Final answer:
To estimate the heat of vaporization of ethanol, the Clausius-Clapeyron equation is used with given vapor pressures at different temperatures to solve for the enthalpy of vaporization, resulting in a lower value than for water due to weaker hydrogen bonding.
Step-by-step explanation:
The theoretical value of the heat of vaporization of ethanol can be estimated using the Clausius-Clapeyron equation, which relates the change in vapor pressure with temperature to the enthalpy of vaporization (ΔHvap).
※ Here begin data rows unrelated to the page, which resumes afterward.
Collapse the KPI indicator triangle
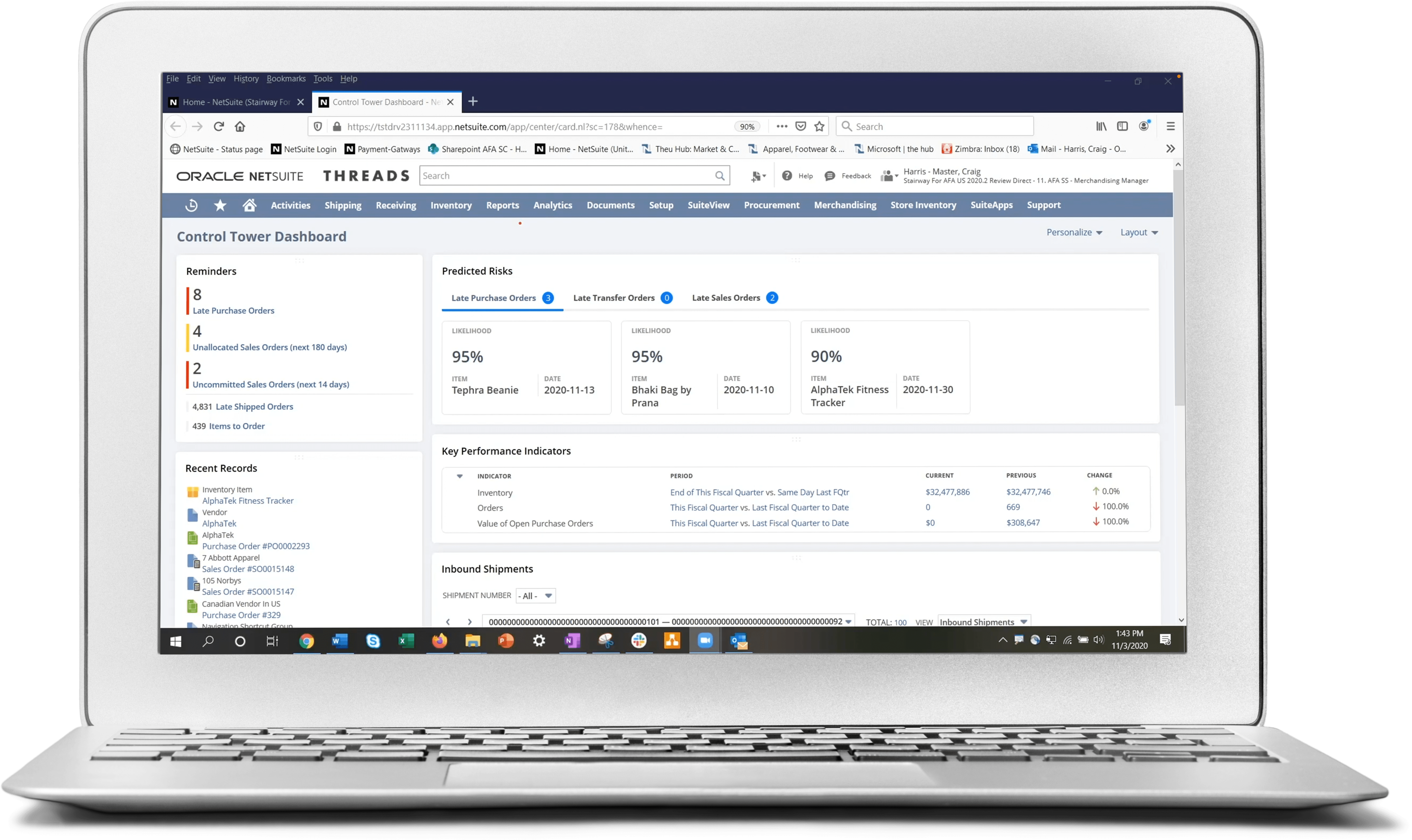1412x840 pixels. click(460, 476)
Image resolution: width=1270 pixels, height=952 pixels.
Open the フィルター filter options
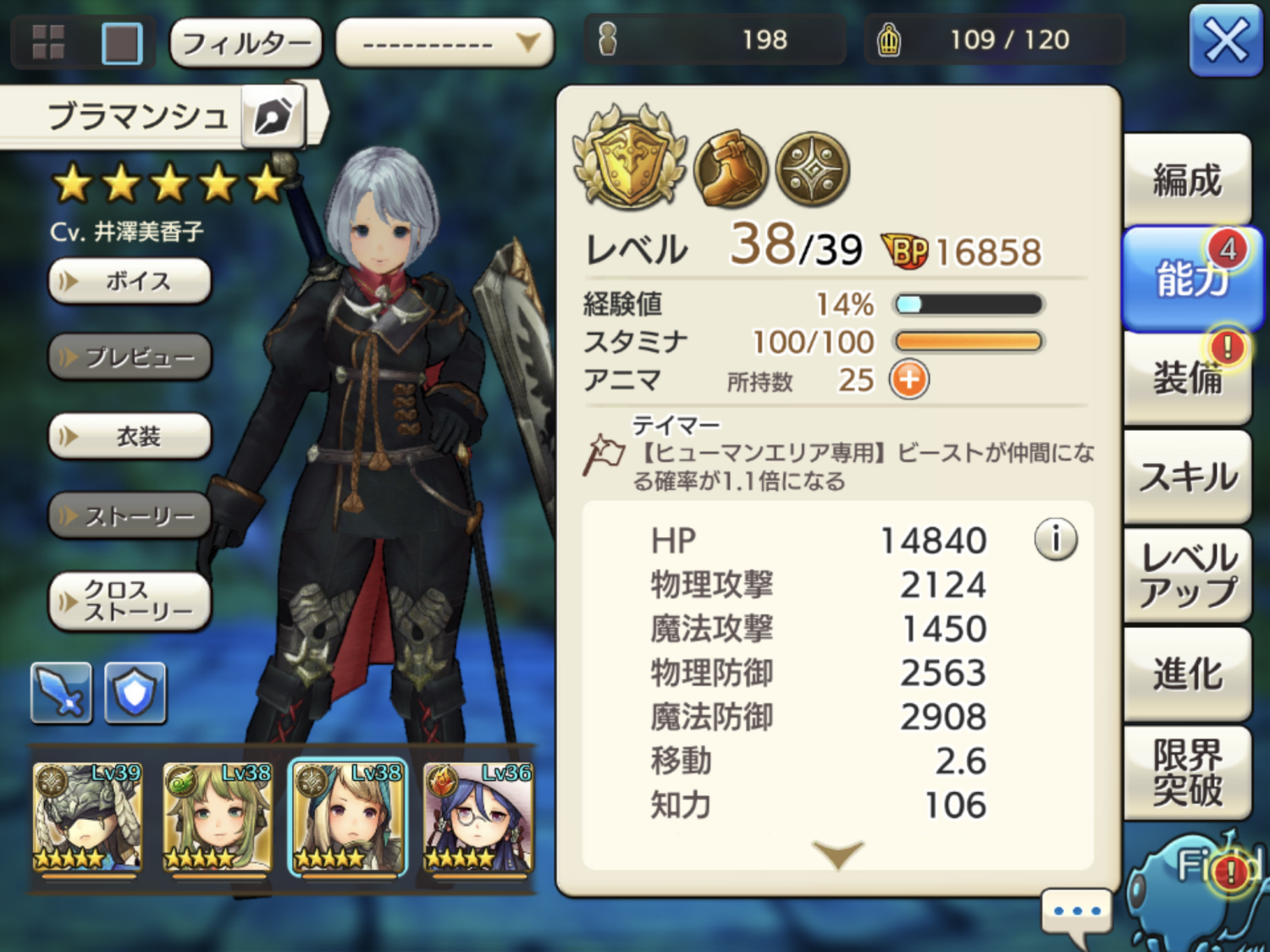click(246, 42)
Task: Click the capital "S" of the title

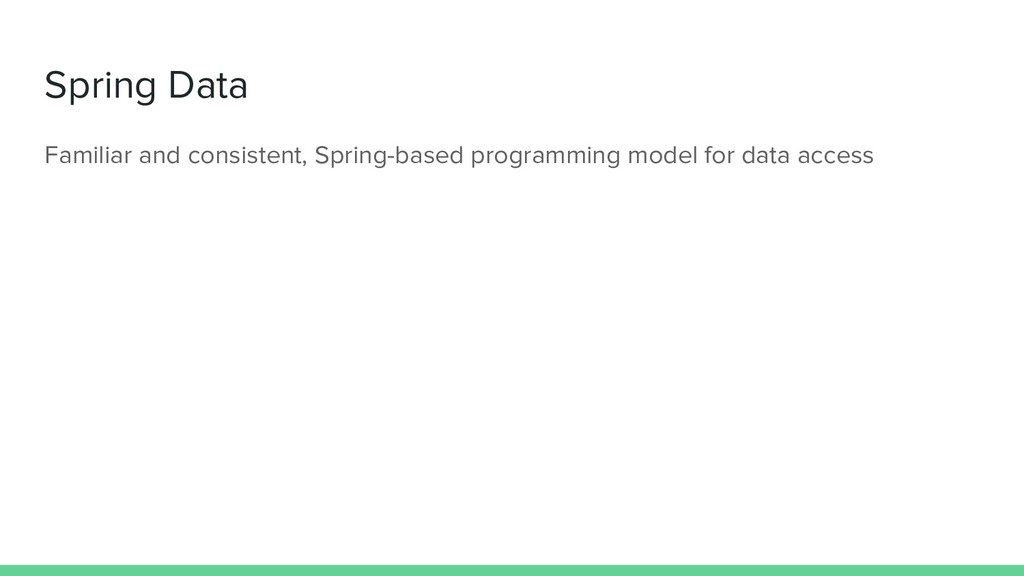Action: click(x=55, y=85)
The given vapor pressures at 20.0 °C (5.95 kPa) and at 63.5 °C (53.3 kPa) allow us to calculate ΔHvap for ethanol by establishing a linear relationship between the natural logarithm of vapor pressure and the inverse of temperature.
To determine the enthalpy change, we can use the equation ln(P2/P1) = -ΔHvap/R * (1/T2 - 1/T1), where P1 and P2 are the vapor pressures at temperatures T1 and T2 respectively, and R is the ideal gas constant (8.314 J/(mol*K)). By rearranging this equation, we can solve for the enthalpy of vaporization of ethanol. With ethanol's weaker hydrogen bonding compared to water, its heat of vaporization is expected to be less than water's (~2,250 J/g). The energy required for the phase change, however, still offsets the increase in entropy to maintain equilibrium at the boiling point.